Written exercise ▸ Quote every one of the rows below word for word, and leave the pictures out.

Element and text location data:
§
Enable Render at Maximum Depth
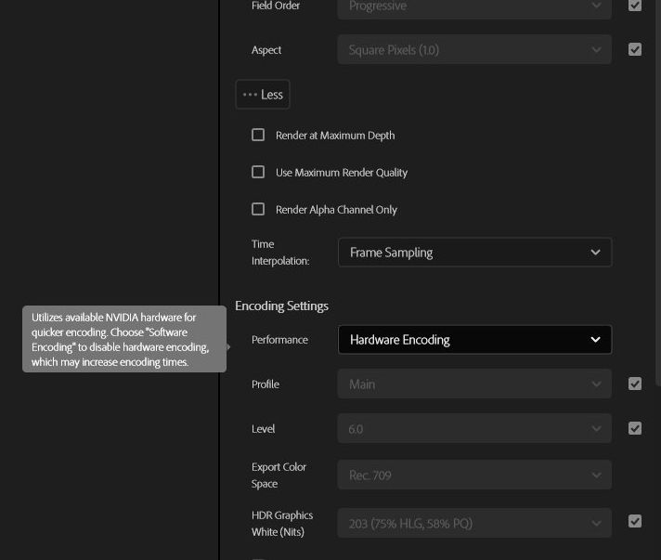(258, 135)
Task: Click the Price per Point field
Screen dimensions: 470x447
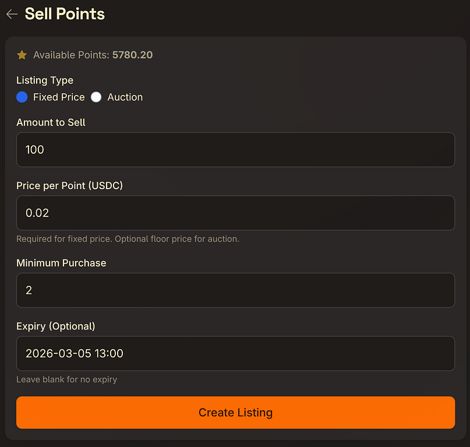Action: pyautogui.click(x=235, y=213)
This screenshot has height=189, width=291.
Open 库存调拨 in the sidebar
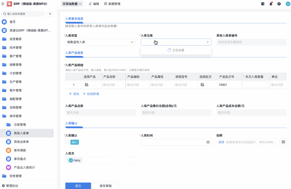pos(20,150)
§
Result for this task ▸
Enable Render at Maximum Depth
(258, 135)
Task: Click the Price per Point field
Screen dimensions: 470x447
Action: pyautogui.click(x=235, y=213)
This screenshot has height=189, width=291.
Open 库存调拨 in the sidebar
pos(20,150)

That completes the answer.